Problem description
Taking each line of the records in turn, count those containing "filter" and report only the number.

Records provided START

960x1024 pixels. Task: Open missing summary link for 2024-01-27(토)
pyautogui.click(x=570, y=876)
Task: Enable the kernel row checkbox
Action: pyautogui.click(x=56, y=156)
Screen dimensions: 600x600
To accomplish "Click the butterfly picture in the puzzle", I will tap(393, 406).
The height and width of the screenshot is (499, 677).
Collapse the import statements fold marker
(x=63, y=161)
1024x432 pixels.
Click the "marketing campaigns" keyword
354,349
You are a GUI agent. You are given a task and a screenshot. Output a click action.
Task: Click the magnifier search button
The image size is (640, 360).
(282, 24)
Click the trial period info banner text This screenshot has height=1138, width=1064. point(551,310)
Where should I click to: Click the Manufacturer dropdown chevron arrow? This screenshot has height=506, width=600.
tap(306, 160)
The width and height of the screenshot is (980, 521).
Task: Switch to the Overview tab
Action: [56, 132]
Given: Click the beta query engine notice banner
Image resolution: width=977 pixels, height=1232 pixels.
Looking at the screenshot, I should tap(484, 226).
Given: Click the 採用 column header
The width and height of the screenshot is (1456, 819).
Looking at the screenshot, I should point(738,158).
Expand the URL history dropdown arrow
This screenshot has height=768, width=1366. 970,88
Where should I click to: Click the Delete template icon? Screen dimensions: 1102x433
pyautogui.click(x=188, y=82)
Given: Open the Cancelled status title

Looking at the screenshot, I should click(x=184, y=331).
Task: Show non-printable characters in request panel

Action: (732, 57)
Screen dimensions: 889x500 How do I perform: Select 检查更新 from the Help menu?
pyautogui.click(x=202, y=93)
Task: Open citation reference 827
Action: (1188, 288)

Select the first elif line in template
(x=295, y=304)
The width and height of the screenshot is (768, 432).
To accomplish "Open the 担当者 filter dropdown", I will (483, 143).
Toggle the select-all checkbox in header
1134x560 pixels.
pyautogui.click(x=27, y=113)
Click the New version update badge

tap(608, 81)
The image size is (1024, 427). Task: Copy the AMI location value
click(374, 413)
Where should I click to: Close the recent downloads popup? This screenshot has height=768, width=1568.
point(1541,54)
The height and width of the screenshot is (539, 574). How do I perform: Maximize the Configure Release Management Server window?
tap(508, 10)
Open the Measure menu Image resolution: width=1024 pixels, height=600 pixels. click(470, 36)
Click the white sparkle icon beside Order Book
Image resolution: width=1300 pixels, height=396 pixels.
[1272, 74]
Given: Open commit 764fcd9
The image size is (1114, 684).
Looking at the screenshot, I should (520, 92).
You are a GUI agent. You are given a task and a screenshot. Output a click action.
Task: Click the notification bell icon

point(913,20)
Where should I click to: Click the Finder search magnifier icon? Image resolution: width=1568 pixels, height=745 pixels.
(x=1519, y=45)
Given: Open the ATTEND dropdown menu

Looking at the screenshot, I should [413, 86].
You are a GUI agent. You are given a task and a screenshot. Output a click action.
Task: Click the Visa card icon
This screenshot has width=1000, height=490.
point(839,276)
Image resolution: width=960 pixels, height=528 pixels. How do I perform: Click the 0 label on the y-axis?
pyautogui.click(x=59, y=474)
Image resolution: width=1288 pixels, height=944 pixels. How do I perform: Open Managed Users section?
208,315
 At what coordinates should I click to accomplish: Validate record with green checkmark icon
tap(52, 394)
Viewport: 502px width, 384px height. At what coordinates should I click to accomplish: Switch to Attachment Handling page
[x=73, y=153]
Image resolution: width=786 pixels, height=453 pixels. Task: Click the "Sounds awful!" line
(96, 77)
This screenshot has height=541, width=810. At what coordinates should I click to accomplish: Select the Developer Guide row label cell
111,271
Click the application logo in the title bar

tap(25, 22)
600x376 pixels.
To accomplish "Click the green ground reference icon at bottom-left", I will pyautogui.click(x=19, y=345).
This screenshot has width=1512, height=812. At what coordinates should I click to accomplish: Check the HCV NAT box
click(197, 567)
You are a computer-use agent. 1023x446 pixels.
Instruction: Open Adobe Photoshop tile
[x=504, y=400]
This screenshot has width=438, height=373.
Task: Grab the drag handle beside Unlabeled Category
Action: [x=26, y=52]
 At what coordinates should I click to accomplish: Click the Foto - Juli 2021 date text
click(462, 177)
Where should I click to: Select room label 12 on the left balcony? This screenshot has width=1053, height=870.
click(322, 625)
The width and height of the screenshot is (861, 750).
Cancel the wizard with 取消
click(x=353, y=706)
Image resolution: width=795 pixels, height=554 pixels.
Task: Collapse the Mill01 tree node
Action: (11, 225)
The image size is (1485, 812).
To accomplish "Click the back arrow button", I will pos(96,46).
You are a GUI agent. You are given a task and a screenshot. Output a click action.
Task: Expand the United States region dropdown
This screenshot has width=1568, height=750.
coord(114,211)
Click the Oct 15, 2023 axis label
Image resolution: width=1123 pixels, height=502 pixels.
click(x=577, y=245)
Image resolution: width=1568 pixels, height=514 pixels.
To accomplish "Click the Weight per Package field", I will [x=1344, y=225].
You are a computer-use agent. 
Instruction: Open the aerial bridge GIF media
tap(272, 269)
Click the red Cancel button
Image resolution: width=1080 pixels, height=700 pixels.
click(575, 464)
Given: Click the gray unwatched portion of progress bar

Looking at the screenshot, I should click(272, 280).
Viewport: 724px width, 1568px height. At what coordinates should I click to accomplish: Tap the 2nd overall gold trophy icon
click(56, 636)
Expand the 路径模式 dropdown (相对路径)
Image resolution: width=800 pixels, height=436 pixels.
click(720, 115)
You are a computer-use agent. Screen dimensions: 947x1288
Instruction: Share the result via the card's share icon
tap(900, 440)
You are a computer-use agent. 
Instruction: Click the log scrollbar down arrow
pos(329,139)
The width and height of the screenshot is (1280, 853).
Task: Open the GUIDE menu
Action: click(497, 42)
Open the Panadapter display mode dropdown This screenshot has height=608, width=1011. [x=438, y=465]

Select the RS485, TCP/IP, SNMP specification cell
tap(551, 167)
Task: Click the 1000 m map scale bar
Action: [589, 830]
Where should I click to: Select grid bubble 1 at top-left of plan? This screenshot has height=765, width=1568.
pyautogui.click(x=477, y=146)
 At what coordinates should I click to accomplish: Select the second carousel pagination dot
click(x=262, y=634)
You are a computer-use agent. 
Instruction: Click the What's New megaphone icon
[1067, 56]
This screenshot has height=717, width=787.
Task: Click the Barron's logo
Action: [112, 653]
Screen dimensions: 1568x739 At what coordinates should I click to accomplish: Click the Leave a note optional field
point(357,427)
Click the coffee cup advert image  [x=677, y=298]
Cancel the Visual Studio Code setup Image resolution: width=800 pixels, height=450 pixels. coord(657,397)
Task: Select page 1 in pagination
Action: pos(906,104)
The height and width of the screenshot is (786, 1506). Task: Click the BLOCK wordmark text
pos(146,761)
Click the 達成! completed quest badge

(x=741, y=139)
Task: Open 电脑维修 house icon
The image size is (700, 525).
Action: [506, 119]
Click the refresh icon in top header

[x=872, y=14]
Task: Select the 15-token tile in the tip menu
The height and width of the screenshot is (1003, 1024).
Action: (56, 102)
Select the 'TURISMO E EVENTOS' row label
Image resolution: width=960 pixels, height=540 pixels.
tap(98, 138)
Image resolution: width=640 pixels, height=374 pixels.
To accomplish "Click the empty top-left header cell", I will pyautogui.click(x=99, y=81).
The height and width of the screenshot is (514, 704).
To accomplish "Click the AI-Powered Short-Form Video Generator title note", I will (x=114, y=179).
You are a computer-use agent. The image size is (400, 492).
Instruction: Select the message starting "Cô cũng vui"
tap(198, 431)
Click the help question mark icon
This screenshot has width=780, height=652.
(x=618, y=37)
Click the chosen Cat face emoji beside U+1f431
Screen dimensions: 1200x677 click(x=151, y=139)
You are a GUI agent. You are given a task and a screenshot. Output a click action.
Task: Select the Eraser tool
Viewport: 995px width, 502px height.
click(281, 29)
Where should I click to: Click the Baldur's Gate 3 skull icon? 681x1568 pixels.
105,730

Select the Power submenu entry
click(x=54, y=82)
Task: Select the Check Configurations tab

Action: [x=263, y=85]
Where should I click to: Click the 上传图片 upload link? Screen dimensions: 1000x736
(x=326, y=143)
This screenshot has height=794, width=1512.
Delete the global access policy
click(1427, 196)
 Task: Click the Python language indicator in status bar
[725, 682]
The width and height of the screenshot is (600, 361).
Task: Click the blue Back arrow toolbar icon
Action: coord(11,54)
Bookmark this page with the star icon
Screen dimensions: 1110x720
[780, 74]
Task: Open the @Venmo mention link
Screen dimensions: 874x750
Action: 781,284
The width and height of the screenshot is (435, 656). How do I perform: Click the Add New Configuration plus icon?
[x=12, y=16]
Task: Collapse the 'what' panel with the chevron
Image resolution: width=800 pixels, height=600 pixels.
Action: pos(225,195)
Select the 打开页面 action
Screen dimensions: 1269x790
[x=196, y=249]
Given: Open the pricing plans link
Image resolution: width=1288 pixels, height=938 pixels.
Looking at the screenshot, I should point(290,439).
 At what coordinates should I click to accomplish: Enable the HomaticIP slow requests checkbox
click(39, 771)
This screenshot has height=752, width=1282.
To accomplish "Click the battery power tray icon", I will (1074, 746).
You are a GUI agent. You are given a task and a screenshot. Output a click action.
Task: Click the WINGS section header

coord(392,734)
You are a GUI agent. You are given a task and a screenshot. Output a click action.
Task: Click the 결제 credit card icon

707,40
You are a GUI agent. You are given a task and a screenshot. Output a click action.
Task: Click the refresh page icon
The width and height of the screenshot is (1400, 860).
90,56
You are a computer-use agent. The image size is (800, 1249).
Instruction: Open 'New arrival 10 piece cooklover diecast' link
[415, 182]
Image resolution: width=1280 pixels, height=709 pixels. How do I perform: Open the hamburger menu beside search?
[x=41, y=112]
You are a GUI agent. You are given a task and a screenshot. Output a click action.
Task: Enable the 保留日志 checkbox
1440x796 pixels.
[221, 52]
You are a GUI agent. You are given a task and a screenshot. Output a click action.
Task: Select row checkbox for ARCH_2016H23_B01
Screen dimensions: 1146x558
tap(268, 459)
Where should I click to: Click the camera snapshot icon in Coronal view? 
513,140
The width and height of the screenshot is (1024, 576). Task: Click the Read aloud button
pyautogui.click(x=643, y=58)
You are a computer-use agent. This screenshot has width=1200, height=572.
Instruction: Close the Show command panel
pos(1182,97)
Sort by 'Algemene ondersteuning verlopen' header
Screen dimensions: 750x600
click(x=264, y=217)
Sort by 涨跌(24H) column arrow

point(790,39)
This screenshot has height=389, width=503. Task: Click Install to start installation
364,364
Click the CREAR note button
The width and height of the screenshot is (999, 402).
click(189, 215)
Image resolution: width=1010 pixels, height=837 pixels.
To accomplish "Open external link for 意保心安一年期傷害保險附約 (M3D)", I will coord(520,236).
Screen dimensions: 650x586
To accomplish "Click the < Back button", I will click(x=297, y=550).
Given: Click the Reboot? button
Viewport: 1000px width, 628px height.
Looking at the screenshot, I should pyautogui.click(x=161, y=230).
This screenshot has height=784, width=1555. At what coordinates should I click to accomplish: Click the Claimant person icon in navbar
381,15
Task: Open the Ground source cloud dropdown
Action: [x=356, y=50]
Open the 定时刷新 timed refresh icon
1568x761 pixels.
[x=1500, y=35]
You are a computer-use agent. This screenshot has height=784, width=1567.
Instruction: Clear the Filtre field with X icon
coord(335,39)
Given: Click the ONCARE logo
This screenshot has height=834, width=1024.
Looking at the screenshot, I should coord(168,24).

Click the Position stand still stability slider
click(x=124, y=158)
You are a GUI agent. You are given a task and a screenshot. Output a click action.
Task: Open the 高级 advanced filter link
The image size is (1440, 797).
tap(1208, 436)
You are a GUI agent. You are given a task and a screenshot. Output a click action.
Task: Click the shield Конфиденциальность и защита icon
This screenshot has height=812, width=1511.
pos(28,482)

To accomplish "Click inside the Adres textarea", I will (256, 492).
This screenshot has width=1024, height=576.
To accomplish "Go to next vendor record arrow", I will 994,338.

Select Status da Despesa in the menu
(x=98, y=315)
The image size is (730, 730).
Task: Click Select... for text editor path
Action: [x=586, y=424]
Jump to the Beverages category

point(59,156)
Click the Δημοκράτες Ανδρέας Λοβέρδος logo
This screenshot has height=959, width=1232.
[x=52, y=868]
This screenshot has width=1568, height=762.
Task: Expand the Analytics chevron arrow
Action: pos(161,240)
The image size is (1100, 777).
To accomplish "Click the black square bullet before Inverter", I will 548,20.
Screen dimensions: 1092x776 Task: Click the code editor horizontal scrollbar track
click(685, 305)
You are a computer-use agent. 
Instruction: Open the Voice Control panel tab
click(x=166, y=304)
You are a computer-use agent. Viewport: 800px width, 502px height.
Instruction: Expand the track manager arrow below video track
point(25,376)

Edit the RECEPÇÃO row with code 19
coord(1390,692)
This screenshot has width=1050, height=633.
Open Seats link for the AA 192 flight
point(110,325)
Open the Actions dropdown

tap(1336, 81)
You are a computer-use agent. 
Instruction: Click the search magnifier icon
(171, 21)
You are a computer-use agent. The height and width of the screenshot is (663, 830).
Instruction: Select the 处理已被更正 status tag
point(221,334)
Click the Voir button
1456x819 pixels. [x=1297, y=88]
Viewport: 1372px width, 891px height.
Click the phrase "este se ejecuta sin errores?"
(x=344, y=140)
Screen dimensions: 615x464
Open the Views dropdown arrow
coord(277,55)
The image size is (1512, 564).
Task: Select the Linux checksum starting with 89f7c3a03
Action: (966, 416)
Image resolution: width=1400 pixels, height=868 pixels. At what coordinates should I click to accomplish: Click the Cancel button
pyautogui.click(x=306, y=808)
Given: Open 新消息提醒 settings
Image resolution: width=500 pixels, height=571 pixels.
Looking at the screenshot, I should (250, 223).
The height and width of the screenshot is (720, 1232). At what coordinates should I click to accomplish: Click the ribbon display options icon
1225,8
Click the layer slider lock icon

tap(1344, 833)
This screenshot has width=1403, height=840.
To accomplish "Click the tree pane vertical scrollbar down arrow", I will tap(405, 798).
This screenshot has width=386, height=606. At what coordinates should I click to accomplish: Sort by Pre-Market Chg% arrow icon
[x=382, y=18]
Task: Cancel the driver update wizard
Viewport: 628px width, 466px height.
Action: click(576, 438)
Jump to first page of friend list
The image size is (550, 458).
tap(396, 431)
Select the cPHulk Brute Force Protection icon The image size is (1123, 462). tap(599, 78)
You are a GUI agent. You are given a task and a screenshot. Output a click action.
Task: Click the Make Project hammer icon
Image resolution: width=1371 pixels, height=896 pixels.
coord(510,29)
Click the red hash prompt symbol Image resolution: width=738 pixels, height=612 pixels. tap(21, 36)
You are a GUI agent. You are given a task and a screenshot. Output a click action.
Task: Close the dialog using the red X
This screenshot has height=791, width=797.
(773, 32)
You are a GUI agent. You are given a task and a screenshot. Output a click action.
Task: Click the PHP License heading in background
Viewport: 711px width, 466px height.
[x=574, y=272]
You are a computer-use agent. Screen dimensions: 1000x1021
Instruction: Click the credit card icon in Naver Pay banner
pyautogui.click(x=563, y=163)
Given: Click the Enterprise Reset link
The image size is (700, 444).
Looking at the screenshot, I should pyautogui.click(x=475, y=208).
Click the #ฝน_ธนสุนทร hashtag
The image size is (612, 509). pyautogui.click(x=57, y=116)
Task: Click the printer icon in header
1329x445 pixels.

Records provided END

Finished exercise
2